If you have successful friends, you will be successful. It’s pretty much that simple. If you hang out with a bunch of losers, you too will adopt their loser ways and not achieve anything. Regardless of whether or not you go out and network, please make sure that your friends are ambitious and hard working people who you admire.

For some, this means that they will have to move on from their high school buddies. For others, it means that they will need to have friends who are older than they are. Some people will have to learn new skills in order to penetrate the friend groups that they would like to join.

But if you hang out with quality people, you won’t need to worry about networking. Your friends will be your network. The only reason you are reading this article is because Sarah Lacy has a lot of friends who are very high quality, and they not only supported her PandoDaily ambition, but also put money into it. And even though she is nobody, she does have quality friends.

It works. I’ve seen it work innumerable times.
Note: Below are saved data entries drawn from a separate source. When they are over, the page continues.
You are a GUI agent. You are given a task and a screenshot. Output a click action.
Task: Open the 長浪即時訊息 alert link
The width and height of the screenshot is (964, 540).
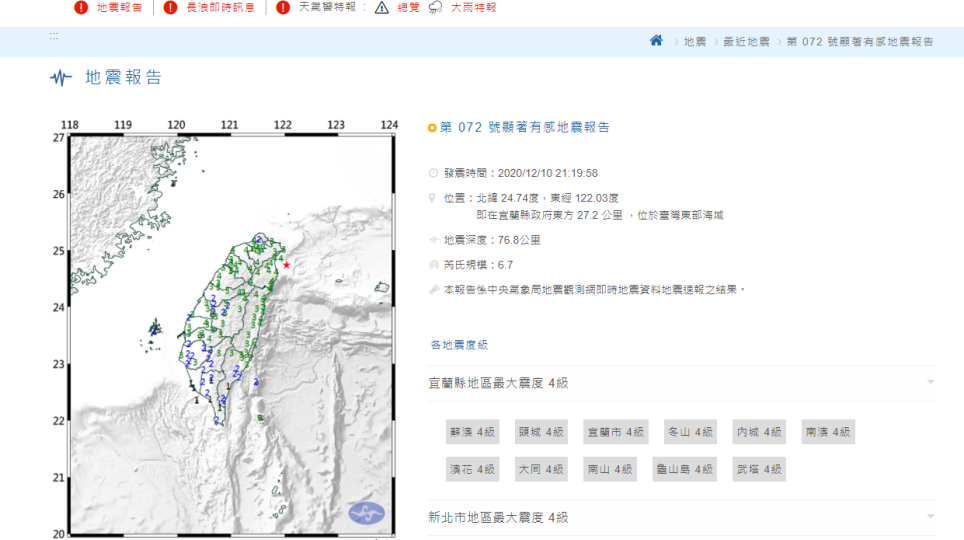coord(220,8)
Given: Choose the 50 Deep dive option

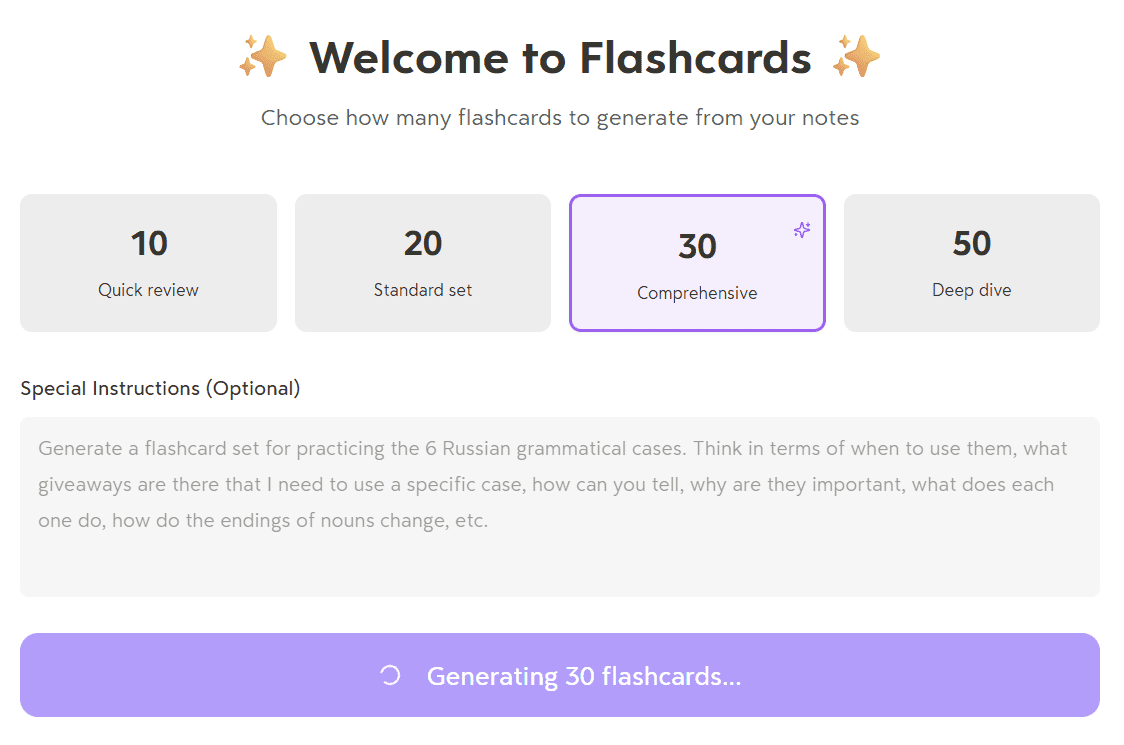Looking at the screenshot, I should tap(971, 262).
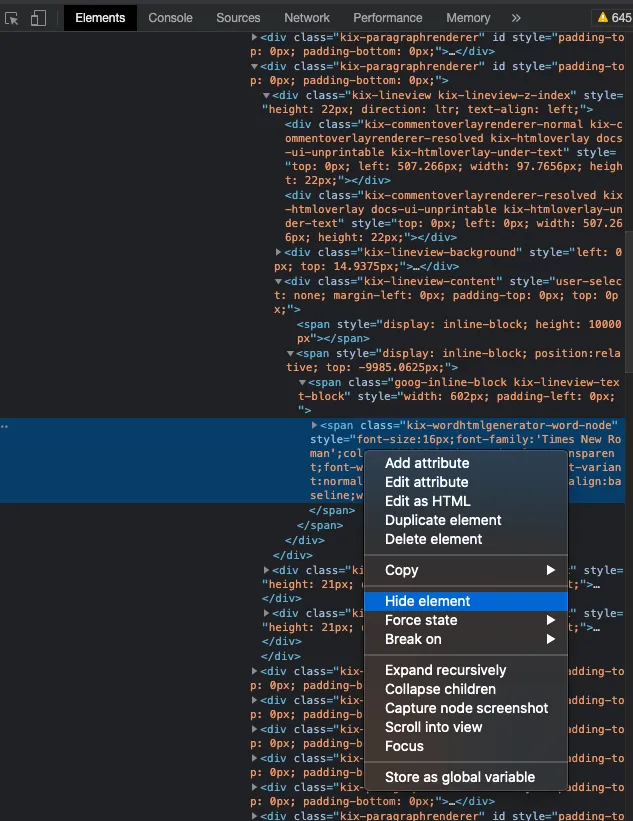The width and height of the screenshot is (633, 821).
Task: Open the Performance tab
Action: 388,18
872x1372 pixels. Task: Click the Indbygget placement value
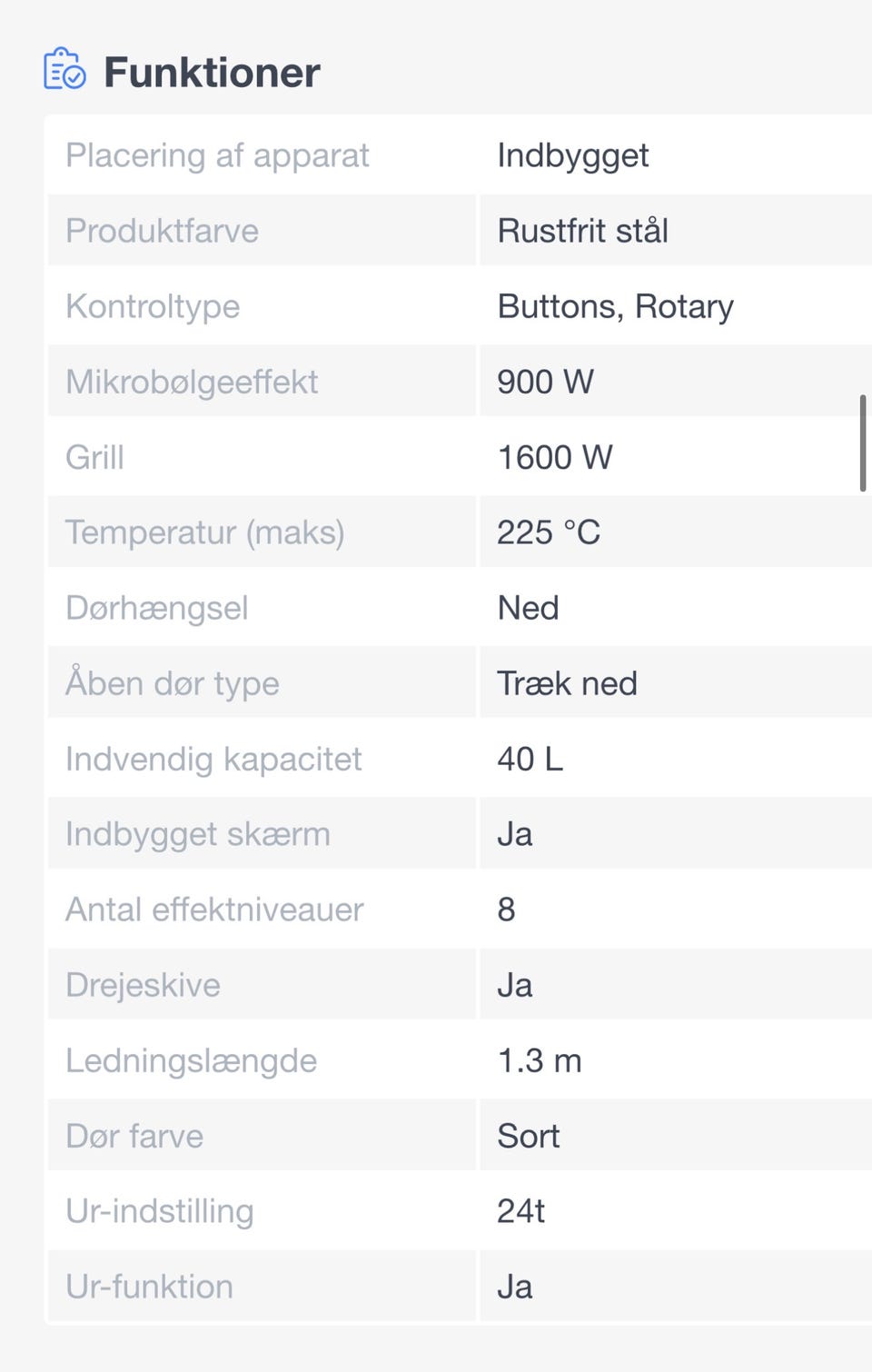(x=573, y=155)
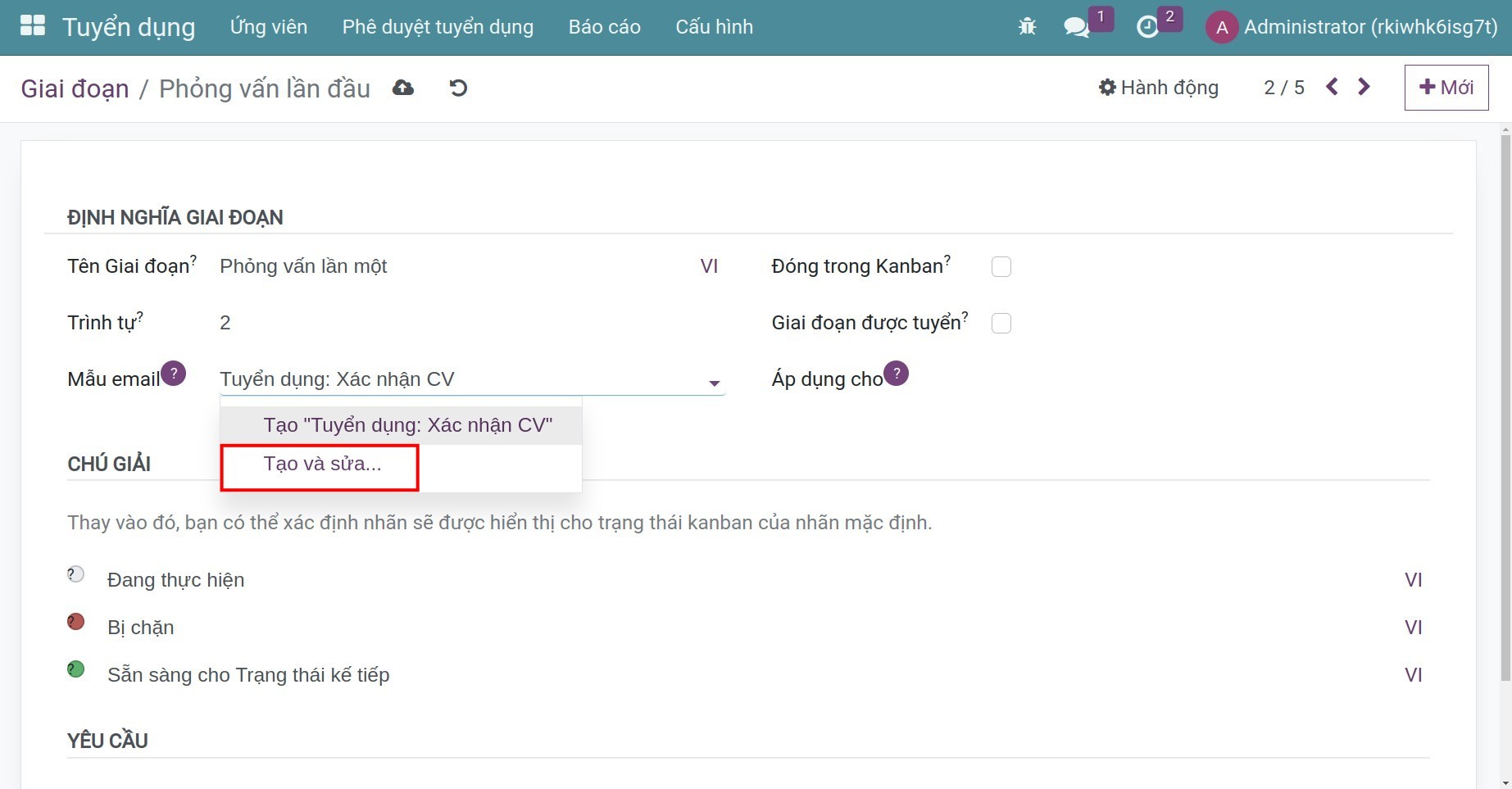Viewport: 1512px width, 789px height.
Task: Expand the Mẫu email dropdown arrow
Action: (x=714, y=383)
Your friends bring you up or pull you down. There’s no in-between. Make sure they are pulling you up.

The suggestion may seem harsh and something straight out of Mean Girls, but it’s probably not all that far from what many folks’ moms and dads say: be careful of the company you keep. Don’t fall in with a bad crowd. That sort of thing.

“Your friends are fucking dicks and assholes,” an acquaintance of mine once said, little bits of spittle and other ejecta flying from his mouth as he expressed his utter disdain. He was referring my circle of friends from Toronto’s DemoCamp scene: techies, businesspeople and creatives who liked getting together to talk about the stuff they were making, and how to energize the city’s tech and startup scene. They in fact were warm, welcoming and kind to him; it’s just that he felt far more comfortable around a less ambitious crowd and most at home with people you’d swear were characters from Portlandia:

…you know, the sort of people who complain that one of the first questions people in my circles ask is “What do you do?” They hate the question because they don’t like their answer.